• Newton-Lee’s Schoolyard Habitat: A Natural Place for Explorers!


    Garden chores kids can help with:


    • Planting donated plants
    • Putting down mulch (optional)
    • Watering
    • Creating plant markers
    • Making rock pile
    • Planting seeds and/or transplanting seedlings from classroom
    • And more!


    (Future chores might include seed harvesting, trimming, weeding, flower picking, filling bird feeder(s), cleaning/refilling bird bath, planting cool-season crops such as lettuce, building a pond, composting, etc.)


    Lesson Ideas/Habitat-Related Activities/Topics for Discussion:


    Identify activities classroom buddies can do together …


    Seed-Starting—Good seed options for starting indoors (or directly in the garden):



    Make container gardens


    Host contest to come up with a name for the garden/schoolyard habitat (students and teachers could vote for their favorite)


    Create a sign for the habitat


    Create a nature journal (place in central location where classes can record their observations)


    Make stepping stones (border could be decorated with each classmate’s thumbprint?)


    Topic: Pollinators/Pollination (www.pollinator.org; curriculum for grades 3-6: www.nappc.org/curriculum)


    Topic: Composting


    Lessons built around questions:

    What are the four essential elements of a wildlife habitat? (Answer: Food, water, shelter/cover, and places to raise young)

    Why is providing habitat important?

    What is an insect?

    What do plants need to grow?

    What are the differences between a moth and a butterfly?
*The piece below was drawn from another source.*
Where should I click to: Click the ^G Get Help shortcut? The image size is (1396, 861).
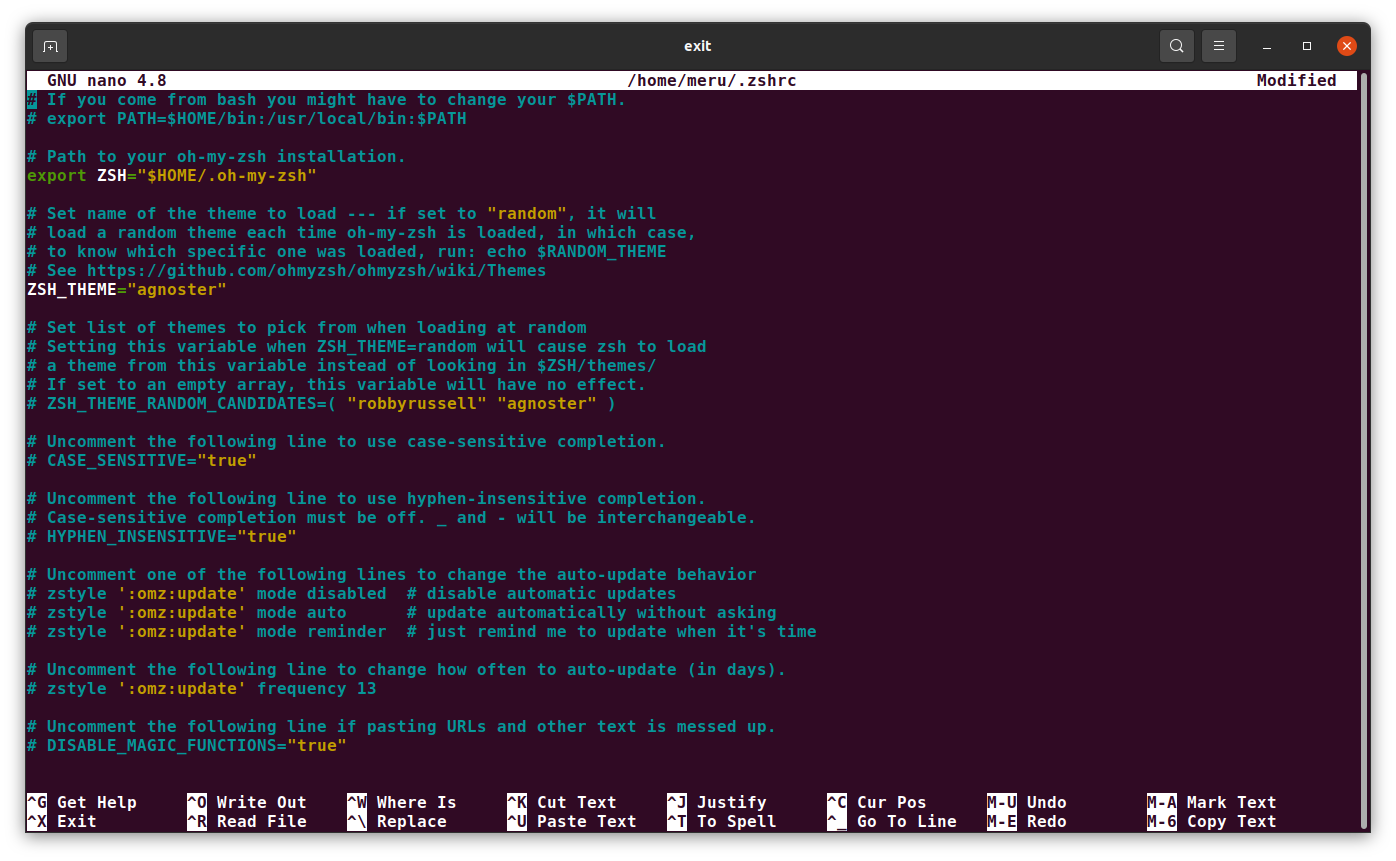pos(82,802)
A dragonfly and a damselfly?


    Citizen Science Projects—Examples include:


    ·        Great Sunflower Project: www.greatsunflower.org

    ·        Journey North Tulip Garden and Climate Change Study—plant bulbs and track the arrival of spring: www.learner.org/jnorth/tulip/index.html


    ·        Wildlife Watch: www.nwf.org/wildlifewatch

    ·        Project Budburst: www.windows.ucar.edu/citizen_science/budburst

    ·        FrogWatch USA: www.nwf.org/frogwatchUSA

    ·        Project Feeder Watch: www.birds.cornell.edu/pfw

    ·        Monarch Watch: http://monarchwatch.org

    ·        Local offerings via Loudoun Wildlife Conservancy: www.loudounwildlife.org


    ·        The Lost Ladybug Project—help scientists look for nine-spotted lady beetles: http://ladybug.ento.cornell.edu


    Word Study (e.g., perennial vs. annual)


    Art (e.g., observe what the garden looks like today and draw a picture of what you imagine it will look like in the future; paint rocks to look like animals; make leaf prints)
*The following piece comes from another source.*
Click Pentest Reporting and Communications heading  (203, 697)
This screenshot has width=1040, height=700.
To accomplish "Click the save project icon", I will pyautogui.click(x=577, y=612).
    Food—make snacks that resemble animals (Saxton Freymann and Joost Elffers offer some great books; I’ve a fun ladybug recipe [made with strawberries, blueberries, mini chocolate chips and licorice]); make things with garden offerings (herbs, etc.); talk about the importance of pollinators in bringing food to our tables …


    Make NLE plant field guide—have each class research a garden plant and craft a page about it with drawings or photos; compile all into field guide for students by students.  J


    Teach students how to use field guides (so they may identify the wildlife visitors they see in the garden and throughout the school grounds)
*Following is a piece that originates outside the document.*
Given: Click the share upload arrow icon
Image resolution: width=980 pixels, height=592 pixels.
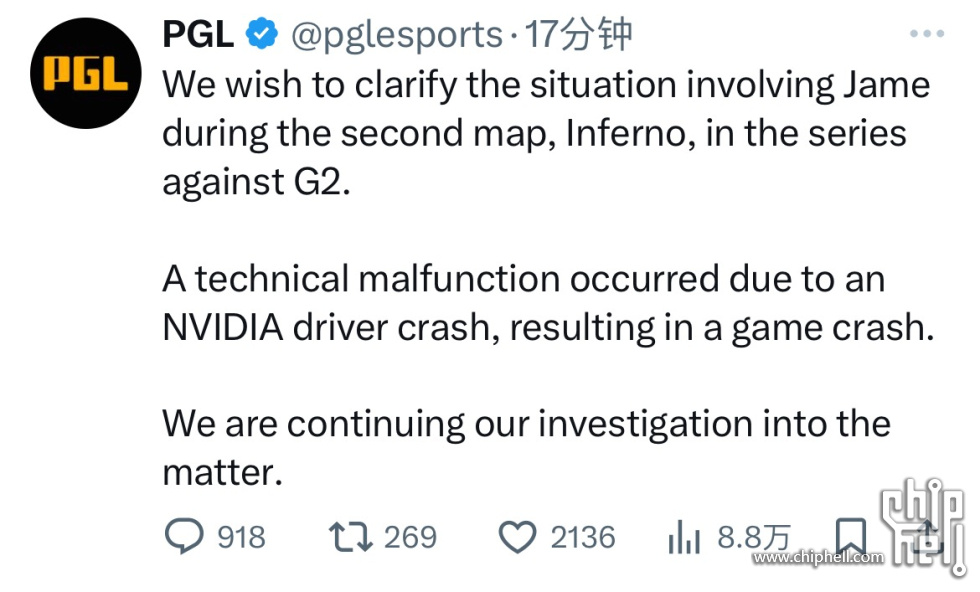Looking at the screenshot, I should [x=929, y=536].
    Host a bird walk—invite local birder to lead the stroll


    Map the garden


    Study senses: touch, taste, smell, see, hear


    Topic: Seeds—could talk about ones we eat, e.g., sunflower, pumpkin, poppy, bean, pea, corn; how they travel (on wind, in animal scat, etc.)


    Poetry—could write poems about flowers, pollinators, being outside, nature …


    Math—e.g., track time it takes for plants to sprout/bloom, measure space between plants when thinning, measure width/depth when planting , count petals, track temperatures, design future garden additions ….


    History—e.g., discuss Native American uses for plants in garden, study the history of the school site (what was it before it was Newton-Lee Elementary?) …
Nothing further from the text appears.